(Stored records)

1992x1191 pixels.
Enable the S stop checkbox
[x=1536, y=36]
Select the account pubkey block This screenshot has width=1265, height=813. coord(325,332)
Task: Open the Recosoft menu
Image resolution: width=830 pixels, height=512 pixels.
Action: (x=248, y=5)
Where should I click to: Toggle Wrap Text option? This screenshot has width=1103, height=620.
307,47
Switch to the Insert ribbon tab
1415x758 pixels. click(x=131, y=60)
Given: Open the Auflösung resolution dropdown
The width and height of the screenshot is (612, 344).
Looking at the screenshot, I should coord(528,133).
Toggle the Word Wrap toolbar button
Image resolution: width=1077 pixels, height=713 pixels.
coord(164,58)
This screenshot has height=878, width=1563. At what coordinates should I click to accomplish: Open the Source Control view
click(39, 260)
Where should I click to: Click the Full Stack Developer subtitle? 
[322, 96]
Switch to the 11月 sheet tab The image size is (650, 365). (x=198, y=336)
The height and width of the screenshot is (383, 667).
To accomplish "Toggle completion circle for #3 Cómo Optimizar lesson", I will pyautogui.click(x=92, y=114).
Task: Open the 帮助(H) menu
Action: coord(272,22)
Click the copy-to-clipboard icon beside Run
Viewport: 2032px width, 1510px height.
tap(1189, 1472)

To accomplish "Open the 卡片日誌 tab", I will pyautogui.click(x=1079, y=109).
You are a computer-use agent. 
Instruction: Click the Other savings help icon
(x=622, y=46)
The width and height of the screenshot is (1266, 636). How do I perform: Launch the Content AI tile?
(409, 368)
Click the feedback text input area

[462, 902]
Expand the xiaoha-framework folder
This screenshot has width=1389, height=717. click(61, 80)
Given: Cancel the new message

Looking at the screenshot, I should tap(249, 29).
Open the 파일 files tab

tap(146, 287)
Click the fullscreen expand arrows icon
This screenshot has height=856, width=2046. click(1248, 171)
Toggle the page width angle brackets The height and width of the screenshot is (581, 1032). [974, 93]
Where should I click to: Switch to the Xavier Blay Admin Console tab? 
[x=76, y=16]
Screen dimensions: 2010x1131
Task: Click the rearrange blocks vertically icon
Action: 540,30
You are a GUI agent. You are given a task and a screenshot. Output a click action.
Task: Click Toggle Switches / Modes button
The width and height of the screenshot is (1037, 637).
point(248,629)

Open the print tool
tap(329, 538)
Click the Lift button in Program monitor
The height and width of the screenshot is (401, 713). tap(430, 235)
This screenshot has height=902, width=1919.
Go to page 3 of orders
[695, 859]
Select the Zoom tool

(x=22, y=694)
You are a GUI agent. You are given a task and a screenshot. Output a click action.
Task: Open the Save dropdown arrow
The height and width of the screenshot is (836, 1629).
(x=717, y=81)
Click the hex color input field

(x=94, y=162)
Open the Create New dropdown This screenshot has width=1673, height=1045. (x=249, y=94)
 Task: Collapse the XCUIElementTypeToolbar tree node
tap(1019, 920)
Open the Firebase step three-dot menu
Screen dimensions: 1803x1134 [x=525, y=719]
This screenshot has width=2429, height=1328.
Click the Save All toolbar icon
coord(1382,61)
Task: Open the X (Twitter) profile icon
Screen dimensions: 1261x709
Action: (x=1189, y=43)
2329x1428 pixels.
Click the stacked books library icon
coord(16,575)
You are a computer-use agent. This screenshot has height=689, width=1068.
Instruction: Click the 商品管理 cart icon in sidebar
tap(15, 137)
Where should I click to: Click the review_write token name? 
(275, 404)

> _Requirement_
Pick out and copy the lines of the entries that hold the string "computer".

> _Answer to this task_
You are a computer-use agent. 
You are a computer-use agent. This screenshot has height=689, width=1068.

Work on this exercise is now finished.